破风声起,森冷的乌光划过半空,没有砸入楚军之中,而是落在队伍前方,距离楚项的战车仅一步之遥。

“铁箭!”

晋军有铁器,楚军当面领教过。

越军同样有铁器,主要来自林珩相赠。在战时,越军仍大规模使用青铜器,并未引来楚军更多关注。

但在今时今日,铁箭大量出现,直观向楚人展示越军有铁器,并且数量不少。

抛开武器,两国军队的战斗力在伯仲之间。

越军擅射,一度令楚军损失惨重。如今有了铁器,更是如虎添翼。楚项之前的威胁俨然成了笑话。

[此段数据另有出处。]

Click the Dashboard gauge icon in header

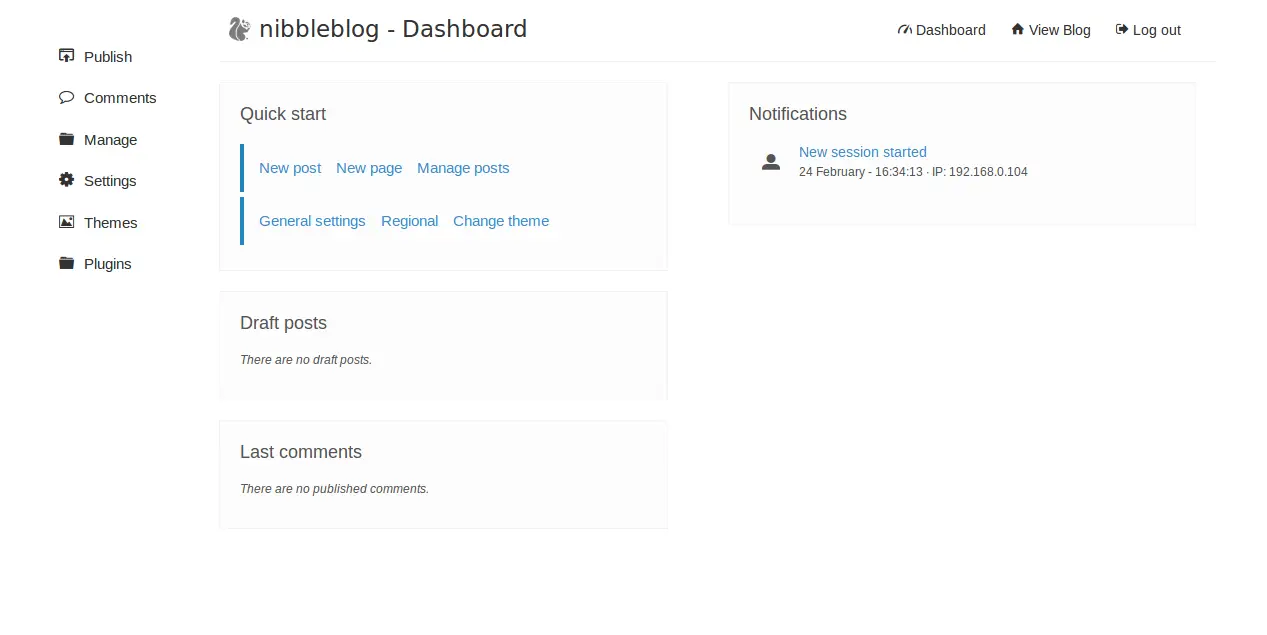point(904,30)
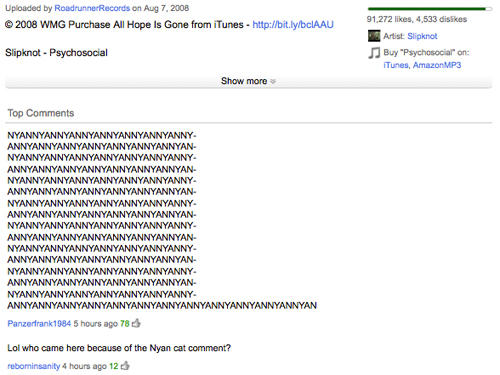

楚煜左手持弓,右手探向箭壶,一次取出两支箭矢,一起搭上弓身。

“楚君,战否?”

他不似在说笑,分明是要真正挑起战端,掀起一场腥风血雨。

数千越甲齐声大喝:“战否!”

越人气势高涨,大有再起大战的势头。

楚人举棋不定,不约而同看向楚项。后者面色阴沉,显然也在骑虎难下。

就在这时,前方又传来一阵马蹄声。

众人寻声望去,就见百余骑士护卫一部战车,正逆风疾行而来。

战车车身宽大,车轮增高,车轴两侧凸起尖锥形的铜刺,望之胆寒。

车上之人长袍高冠,面容清癯,颌下一缕长髯,一派仙风道骨的模样,正是晋国九卿之一,雍氏家主雍楹。

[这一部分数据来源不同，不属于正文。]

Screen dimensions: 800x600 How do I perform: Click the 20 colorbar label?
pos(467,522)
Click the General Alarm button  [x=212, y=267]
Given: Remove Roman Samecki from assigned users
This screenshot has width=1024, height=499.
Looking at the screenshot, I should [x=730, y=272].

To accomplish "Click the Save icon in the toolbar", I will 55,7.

车骑来到近前,雍楹先同楚煜见礼,朗声道:“君上邀越君过营,共商勤王一事。”

楚煜早有准备,面上仍要故作为难,好似不甚情愿。

“君侯,君上言天子危难,事不宜迟。”雍楹继续道。

令尹子非抓住时机出言,佯装苦口婆心:“君上,大事为要。”

楚煜纠结片刻,到底点了点头。

雍楹在这时转向楚项,面色不善,声音低沉:“楚君,既已高挂免战牌,为何拦截越君,莫非免战是假,奇袭是真?”

究竟是谁中途拦路,经历过战场都能一眼看出。